If we see this battle as just one more incident, we will deliver al-Araqib and all it represents into their hands. We cannot. Al-Araqib is an integral part of the nation at a key moment when national duty and the spirit of defiance and steadfastness call upon the people to resist, bearing in mind the initial battle for land and home, on 30 March 1976: Land Day.

On that day, Israeli forces killed six Palestinian citizens of Israel protesting against a government decision to confiscate thousands of dunams of their land in the Galilee. Palestinians everywhere annually commemorate Land Day as a protest against Israel's discriminatory policies towards its 1.2 million Palestinian citizens and to underline their collective and individual rights.

Today, we face a plan for ethnic cleansing from the same system, of the same nature, but focusing on al-Araqib.

There is an intimate link between popular resistance in al-Araqib and in Sheikh Jarrah, Silwan, Nilin, Bilin, in the Triangle and in al-Rawha, the fight against house demolition and Judaization in the Galilee, the fight for Umm Sahali and all the struggles of The Association of the Forty of Ein Hod and the Regional Council of Unrecognized Villages in the Naqab, Nuri al-Uqbi's fight for the defense of his land and his right to live on it, the Palestinian and international movement against the blockade of Gaza, the fight to preserve the Arab character of Jerusalem and its holy sites and other popular resistance movements.

The energy of these struggles, born of grassroots and local solidarity movements and taken up by international supporters, is growing every minute. This solidarity constitutes a powerful force of dissuasion against those invading al-Araqib and elsewhere and acts as a protection for the people of this country and its landowners whether living here at the moment or refugees from here.

It is important to realize that Israel has now understood that the Arab peoples are a strategic force of which, at this stage, the Palestinians are the best organized. They are able to defend their rights, their existence and all the rights due to their people. They are as capable of recuperating rights they have been denied, such as their national inheritance and their land, as they are of waging legal battles, where our position is much stronger than Israel's. The system intent on uprooting al-Araqib, like the entire process of uprooting and expulsion, must be ever vigilant to justify its legitimacy, while we in turn need to question its legitimacy every day in order to put a halt to all its illegal actions.

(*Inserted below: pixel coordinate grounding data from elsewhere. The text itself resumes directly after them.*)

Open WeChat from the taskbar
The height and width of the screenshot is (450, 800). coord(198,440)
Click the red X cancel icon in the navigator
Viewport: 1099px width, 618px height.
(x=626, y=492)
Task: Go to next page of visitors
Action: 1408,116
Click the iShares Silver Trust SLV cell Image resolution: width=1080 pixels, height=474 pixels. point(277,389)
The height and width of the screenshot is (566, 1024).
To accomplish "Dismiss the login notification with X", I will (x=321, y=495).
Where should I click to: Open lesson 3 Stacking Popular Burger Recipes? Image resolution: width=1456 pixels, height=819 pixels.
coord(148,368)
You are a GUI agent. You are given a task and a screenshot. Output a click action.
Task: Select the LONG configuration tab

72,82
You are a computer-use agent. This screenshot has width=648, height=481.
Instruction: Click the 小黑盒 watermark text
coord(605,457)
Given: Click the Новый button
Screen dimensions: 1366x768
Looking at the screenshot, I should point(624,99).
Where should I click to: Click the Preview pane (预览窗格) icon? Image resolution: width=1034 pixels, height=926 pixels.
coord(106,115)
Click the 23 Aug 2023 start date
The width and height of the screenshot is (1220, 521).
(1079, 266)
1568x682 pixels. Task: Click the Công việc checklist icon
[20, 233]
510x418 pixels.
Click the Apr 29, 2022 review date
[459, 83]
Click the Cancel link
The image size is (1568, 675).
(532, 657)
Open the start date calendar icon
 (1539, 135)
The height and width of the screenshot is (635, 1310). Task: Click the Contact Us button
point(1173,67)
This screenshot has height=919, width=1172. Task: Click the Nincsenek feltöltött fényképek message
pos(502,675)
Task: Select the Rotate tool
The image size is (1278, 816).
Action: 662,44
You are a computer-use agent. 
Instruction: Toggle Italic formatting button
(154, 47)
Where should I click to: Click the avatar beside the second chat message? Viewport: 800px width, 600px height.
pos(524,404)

This system will stop at no crime unless we challenge its every move. The dynamics of this confrontation prove that neither al-Araqib nor its population needs any recognition from its oppressors and uprooters since the land and its history acknowledges their presence: the nation knows its own people and their legitimacy derives from this unbreakable tie.

All honor to the High Follow up Committee for the Arab Citizens of Israel for making the correct connection between the Jerusalem/al-Quds and al-Aqsa uprisings in 2000 and the fight for al-Araqib and the defense of the homeland by calling for major action in the Naqab and on the land of al-Araqib in the Naqab on the eve of Land Day. They send a message to us and to the world that our cause is indivisible, that our people stand united for our cause.

Ameer Makhoul is a Palestinian civil society leader in Israel and currently in Gilboa prison. This edited essay was translated from Arabic to French by Rim al-Khatib and from French to English by Carol Scheller.